On Sun, Nov 23, 2003 at 02:40:52PM -0800, Andrew Morton wrote:
> > zone_num. This makes it trivial to recover either the node or zone
> > number with a simple bitshift. There are many places in the kernel
> > where we do things like: page_zone(page)->zone_pgdat->node_id to
> > determine the node a page belongs to. With this patch we save several
> > pointer dereferences, and it boils down to shifting some bits.
>
> This rather conflicts with the patch from Jesse which I have. Can you guys
> work that out and let me know when you're done?
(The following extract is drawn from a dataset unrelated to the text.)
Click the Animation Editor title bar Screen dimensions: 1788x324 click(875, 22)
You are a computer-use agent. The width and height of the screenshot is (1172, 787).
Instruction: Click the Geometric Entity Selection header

I like Matt's patch, but haven't tested it yet. I'll try it out on
Monday.

Jesse

2003-11-24 23:32:20

by Jesse Barnes

[permalink] [raw]
Subject: Re: [RFC] Simplify node/zone portion of page->flags

On Sun, Nov 23, 2003 at 02:49:03PM -0800, Jesse Barnes wrote:
> On Sun, Nov 23, 2003 at 02:40:52PM -0800, Andrew Morton wrote:
> > > zone_num. This makes it trivial to recover either the node or zone
> > > number with a simple bitshift. There are many places in the kernel
> > > where we do things like: page_zone(page)->zone_pgdat->node_id to
> > > determine the node a page belongs to. With this patch we save several
> > > pointer dereferences, and it boils down to shifting some bits.
> >
> > This rather conflicts with the patch from Jesse which I have. Can you guys
> > work that out and let me know when you're done?
>
> I like Matt's patch, but haven't tested it yet. I'll try it out on
> Monday.

Matt, this looks ok (at least it boots on my test system). I wasn't
able test it on a very large system though, but it looks functionally
identical to the patch in Andrew's tree. Btw, you probably want to put
() around NODEZONE_SHIFT + ZONES_SHIFT in page_nodenum() otherwise gcc
will complain loudly.

Jesse